Direct aortic access for transcatheter self-expanding aortic bioprosthetic valves implantation

Giuseppe Bruschi, Federico de Marco, Luca Botta, Aldo Cannata, Jacopo Oreglia, Paola Colombo, Alberto Barosi, Tiziano Colombo, Sandra Nonini, Roberto Paino, Silvio Klugmann, Luigi Martinelli
Annals of Thoracic Surgery 2012, 94 (2): 497-503

BACKGROUND: Transcatheter aortic valve implantation (TAVI) has been designed to treat elderly patients with severe aortic stenosis at high risk for operation; however, these patients are also often affected by severe iliac-femoral arteriopathy that prohibits the transfemoral approach.

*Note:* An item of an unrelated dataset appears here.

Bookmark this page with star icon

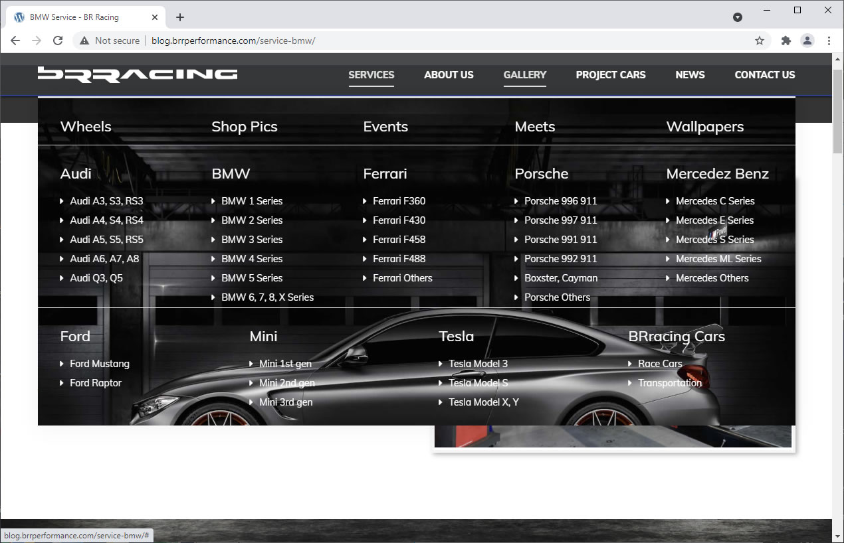pos(760,40)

METHODS: From May 2008 to January 2012, 400 patients were evaluated for TAVI at our center; of these, 141 patients (64 men; mean age 81.3±8 years) with severe symptomatic aortic stenosis and no reasonable surgical option due to excessive risk were eligible for CoreValve (137 patients; Medtronic Inc, MN) or Sapien (Edwards Lifesciences, CA) implantation. Twenty-five patients (all affected by severe peripheral vasculopathy, including five re-do procedures), with a mean The Society of Thoracic Surgeons mortality score 11%±6%, underwent CoreValve implantation directly from the ascending aorta through a right anterior minithoracotomy. This case series was reviewed to evaluate the clinical outcomes of these patients. A combined team of cardiologists, cardiac surgeons with expertise in hybrid procedures, and anesthetists performed all the procedures.

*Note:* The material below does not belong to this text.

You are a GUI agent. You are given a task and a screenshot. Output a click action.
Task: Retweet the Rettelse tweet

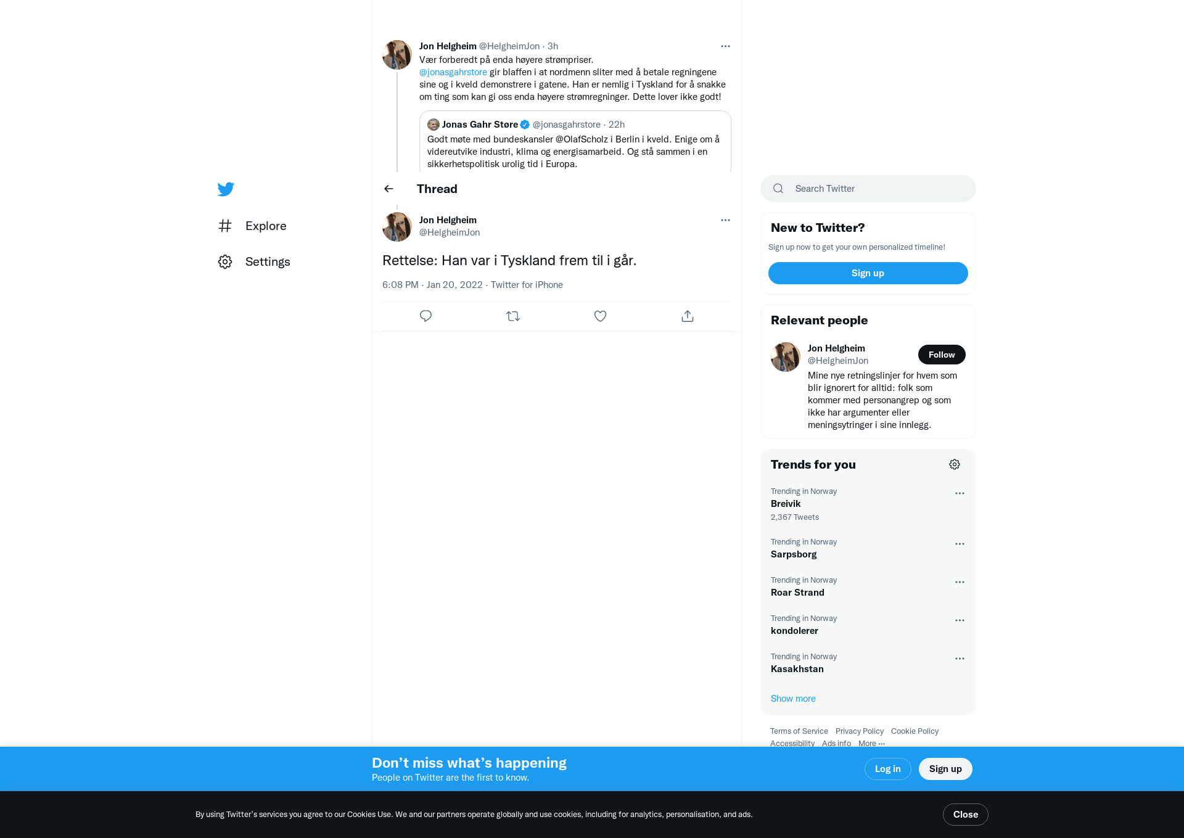tap(513, 316)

RESULTS: In all patients after valve deployment, the mean aortic gradient immediately dropped to 5 mm Hg or less, and the angiographic grade aortic insufficiency was 1 or less in 22 patients. One patient was converted to the transfemoral approach due to an extremely fragile aortic wall, but the patient died of abdominal aorta aneurysm rupture on postoperative day 1. Procedural success was obtained in the remaining 24 patients. A left ventricle tear in 1 patient was successfully surgically treated. Four patients required a permanent pacemaker implantation. Thirty-day mortality was 8% (2 patients). All discharged patients improved their New York Heart Association functional class and functional capacity, and echocardiograms demonstrated good valve performance up to 2 years (mean valve gradient, 9 mm Hg). During follow-up, 1 patient died of cachexia and another of bone marrow aplasia.

CONCLUSIONS: TAVI with the direct aortic approach is safe and feasible, offering a new attractive option to treat selected high-risk patients with severe aortic stenosis and peripheral vasculopathy, including those requiring a re-do procedure, and has emerged as a valuable alternative route to transapical access.